Suleiman Khalil, 21, who lost his leg in a landmine explosion while harvesting olives, with his siblings at his home in the village of Qaminas, Syria, on April 9.Ghaith Alsayed/The Canadian Press
Amanda Ghahremani is an international human rights lawyer and a research fellow at the Human Rights Center at UC Berkeley.
Five of Canada’s NATO allies – Poland, Latvia, Lithuania, Estonia and Finland – recently announced their intentions to withdraw from the 1997 Anti-Personnel Mine Ban Convention, which is also known as the Ottawa Convention. Their justification: they need to protect themselves from neighbouring Russia, in light of diminished protection from the U.S. amid Donald Trump’s volatile foreign-policy decision-making.

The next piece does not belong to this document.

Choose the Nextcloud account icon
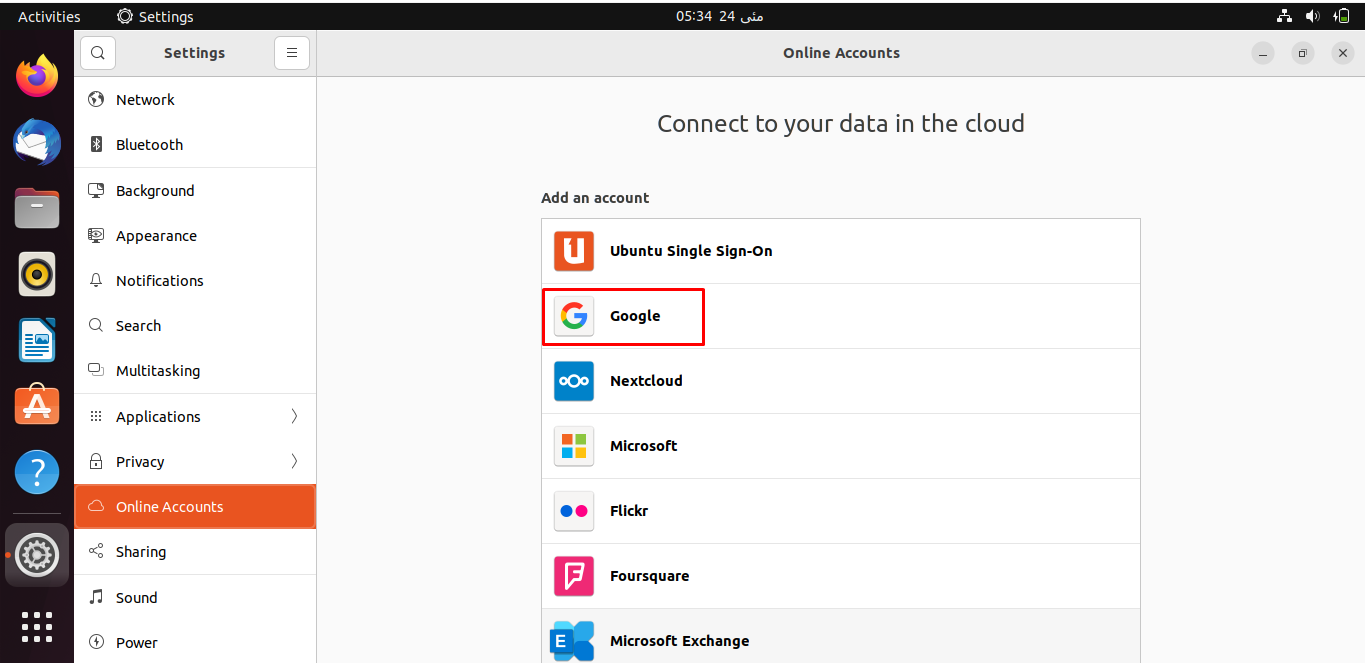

But this move would set a dangerous and regressive precedent for the protection of civilians in times of war and peace. Canada should make defending the treaty a diplomatic priority at the NATO Summit that begins June 24.
The Ottawa Convention is named after the Canadian capital because our country played a crucial role in its inception, alongside international human rights groups that later won the Nobel Peace Prize for their advocacy. In 1996, Canada’s then-minister of foreign affairs, Lloyd Axworthy, brought together 50 like-minded states to Ottawa for a conference to adopt a treaty prohibiting landmines, initiating a series of global and regional meetings known as the Ottawa Process. The convention that resulted the following year bans all member states from using, producing, stockpiling and transferring anti-personnel landmines, which are designed to explode from the presence, proximity or contact of a person. More than 120 countries signed the convention the following year, and more than three-quarters of the world’s countries have since signed on.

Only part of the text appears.